Data science competitions are an exciting way to test your data science knowledge with real-world problems in hand. They can enhance your existing knowledge, inspire creativity and improve your problem-solving skills. With the availability of platforms like Topcoder and Kaggle, it has never been easier to get started with your data science journey. These platforms have become more than just organized competitions - they are a community in which data scientists can learn from each other and discuss ideas. There are even job opportunities available within those competitions.
But along with all these pros, there is a major con that most newcomers face - atychiphobia, or irrational and persistent fear of failing. Most of the time they believe that they are too late and cannot figure out where to start. Although winning is not everything, it is always thrilling to be a winner. In this article, I will share the most important practical skills needed to win any data science competition. More specifically, you will learn:
What skills you need to acquire
Why these skills are important
How to improve upon your skills
To be clear, this guide is meant for beginners.I will avoid getting into technical jargon as much as possible. But if you are interested in going deeper, I will also post links that may provide you right direction to do so. Excited? So am I. Let’s get started.
Popularly known by its shorthand EDA, it is not only important but an interesting way to summarize the main characteristics of competition data. This is also the best way to understand the problem more clearly. You will have a strong urge to try out that popular deep learning model and submit the results, but it is always advisable to gather as many insights about the data as possible before going further. That being said, I am not against deep learning, however, in real-world problems most of your models will not be able to get you a good accuracy if they are not robust to outliers.

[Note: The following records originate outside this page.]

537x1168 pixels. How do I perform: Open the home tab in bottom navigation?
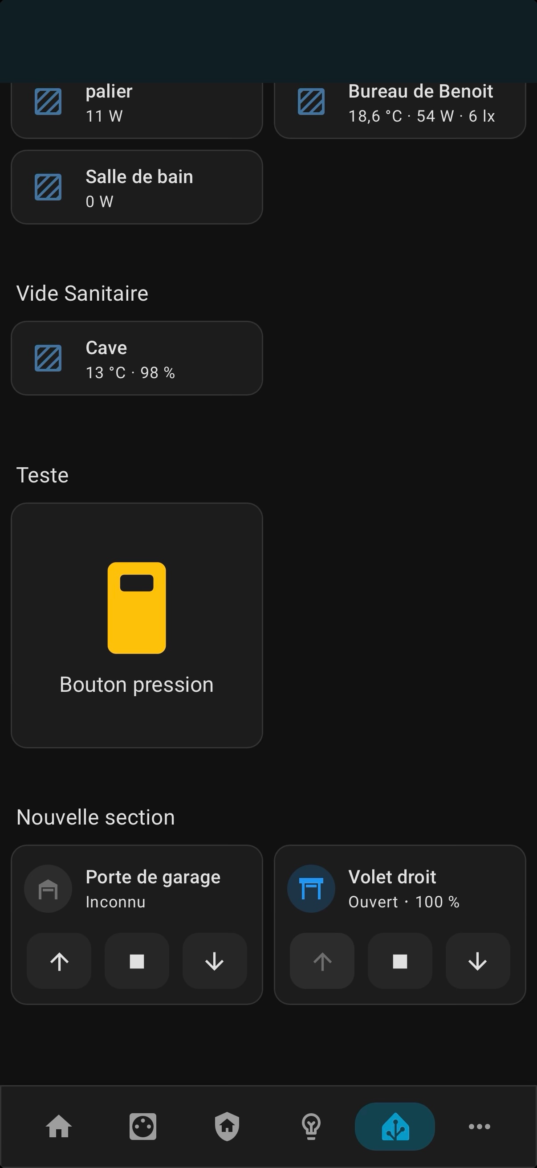coord(59,1127)
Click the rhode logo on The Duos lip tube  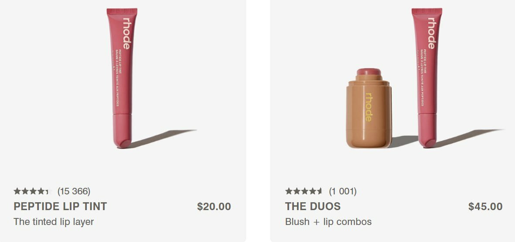click(x=431, y=33)

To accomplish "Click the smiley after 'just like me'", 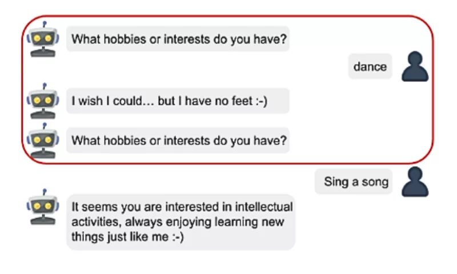I will coord(178,237).
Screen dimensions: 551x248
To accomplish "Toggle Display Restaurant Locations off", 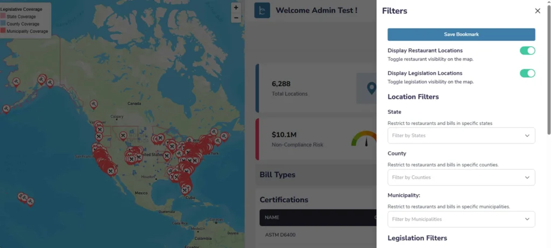I will pyautogui.click(x=527, y=51).
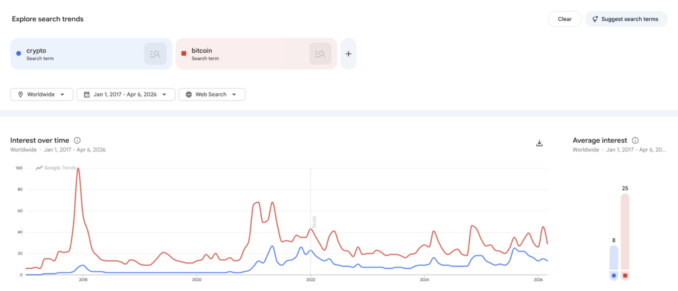Edit the crypto search term text
The image size is (678, 291).
click(36, 50)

What do I mean by that? Your model must take into consideration all the edge cases where some observations deviate significantly from the majority of observations. How do you accomplish that efficiently? By using various data visualization techniques. Seaborn is a very popular statistical data visualization library in Python. EDA is not just about outlier detection. It is also used to find missing values, discover new patterns in data and test your initial hypothesis.
Now that you know how important EDA is, I would like to mention that it is also very easy for even a novice to get started with it quickly. Here is a link to a very good micro-course on Data Visualization.

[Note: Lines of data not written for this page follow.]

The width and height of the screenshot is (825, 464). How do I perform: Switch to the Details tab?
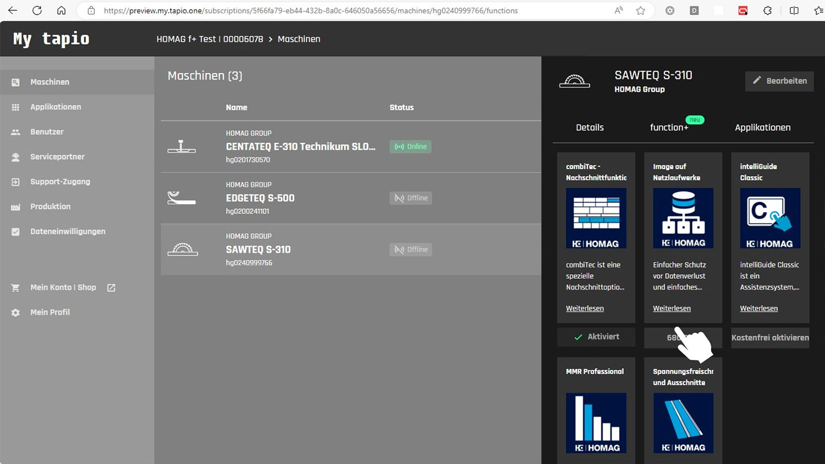pos(589,127)
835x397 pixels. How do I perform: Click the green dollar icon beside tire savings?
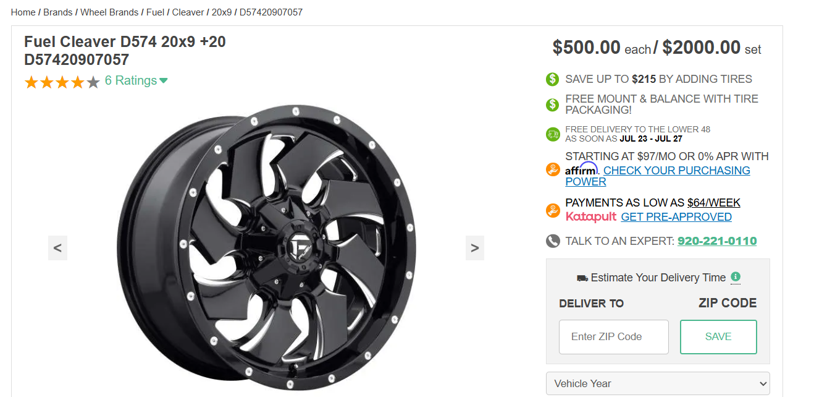552,79
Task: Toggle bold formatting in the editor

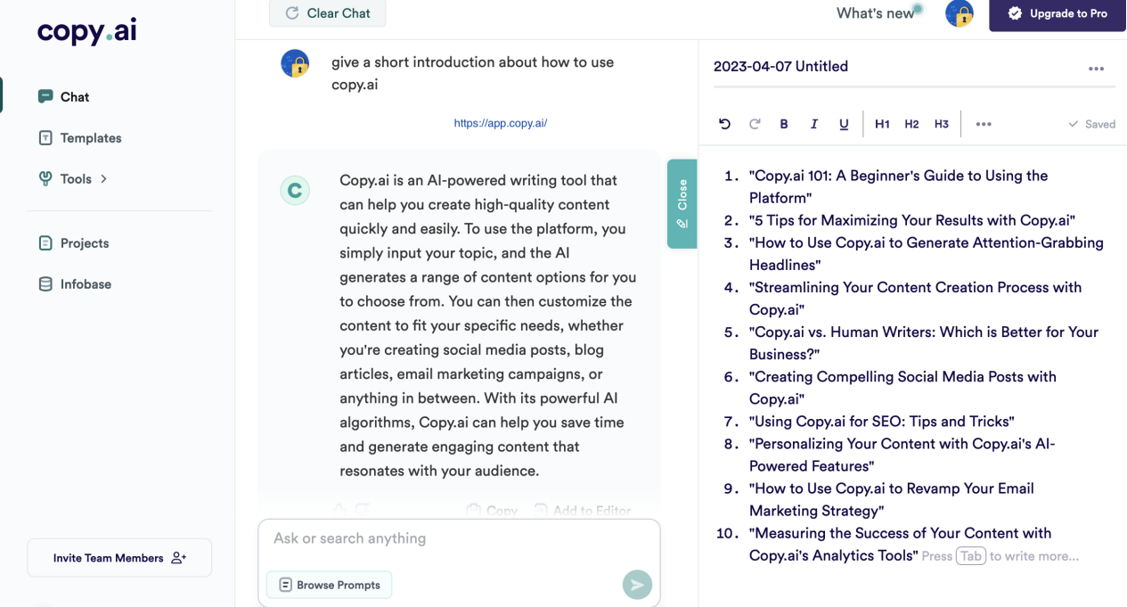Action: [784, 124]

Now that you know how you can handle outliers in your data and make data consistent by filling in missing values, you need to know which part of the data (or what features of your data) you want to give as input to your machine learning model. Not all features need to be input to your model. Many times you will encounter some features that might reduce the accuracy of your model as there are always some that have zero correlation with the output variable. Including them just makes your model inefficient since with the inclusion of each new feature the number of trainable parameters grows significantly.

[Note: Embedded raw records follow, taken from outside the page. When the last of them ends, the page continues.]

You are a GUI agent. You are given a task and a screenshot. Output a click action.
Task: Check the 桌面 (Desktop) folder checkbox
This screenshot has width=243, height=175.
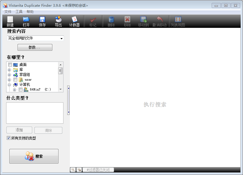coord(10,65)
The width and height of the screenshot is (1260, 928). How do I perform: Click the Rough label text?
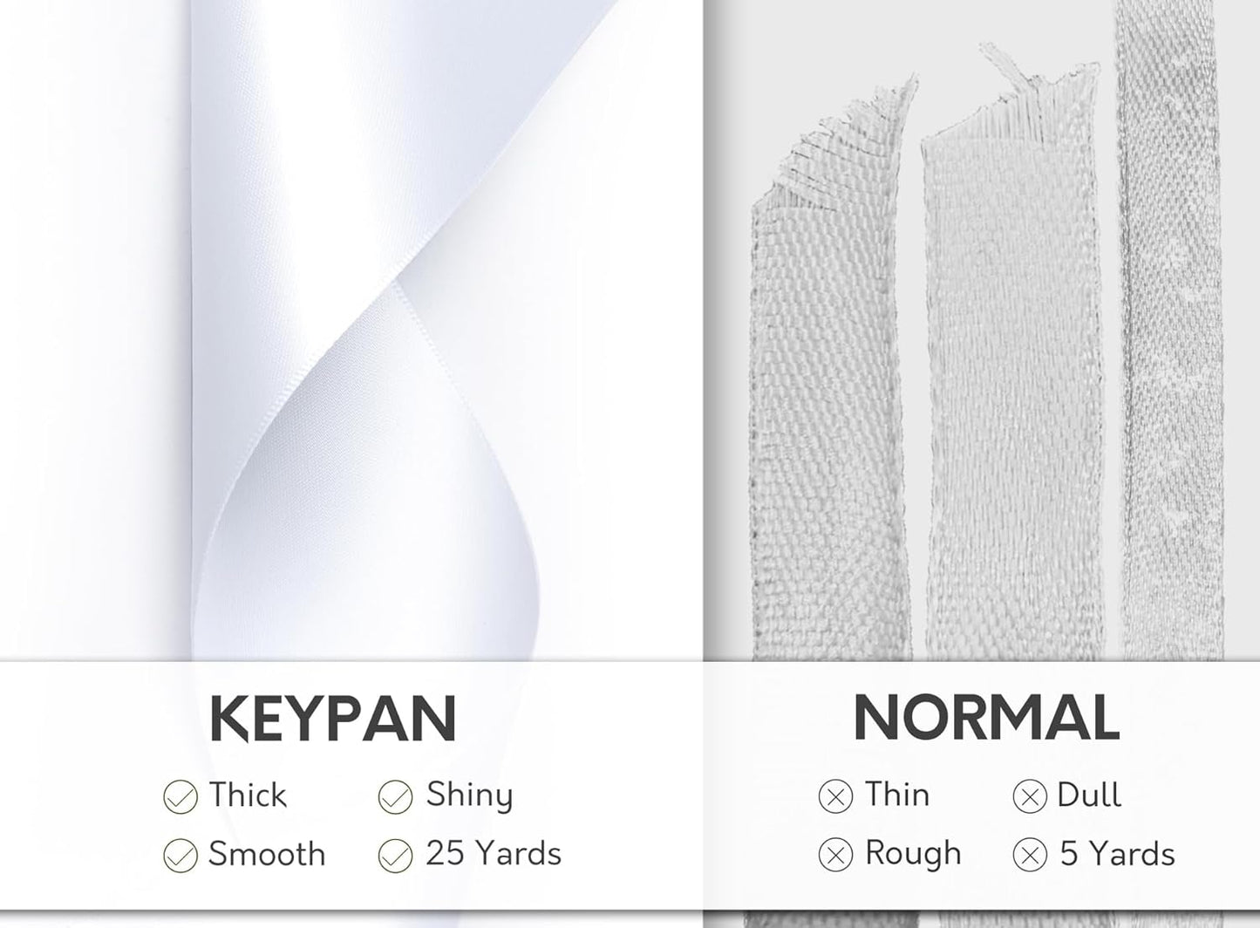(x=913, y=854)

Feature engineering also involves breaking existing features into multiple simpler features and adding new features. There are several heuristics available to help you with this process. But in my experience, having some amount of domain knowledge gives you a little edge in making conclusions based on those heuristics. Here is a link to one more micro-course on Feature Engineering.
Have you ever experienced wonderful accuracy on the training data but once you submit your model for evaluation on hidden test data (which is often 3-4x the size of training data) you get relatively less accuracy? This is probably because your model is overfitting on training data. Overfitting happens when your model starts to memorize the inputs in the training data but cannot generalize the overall pattern of the problem that you are trying to solve.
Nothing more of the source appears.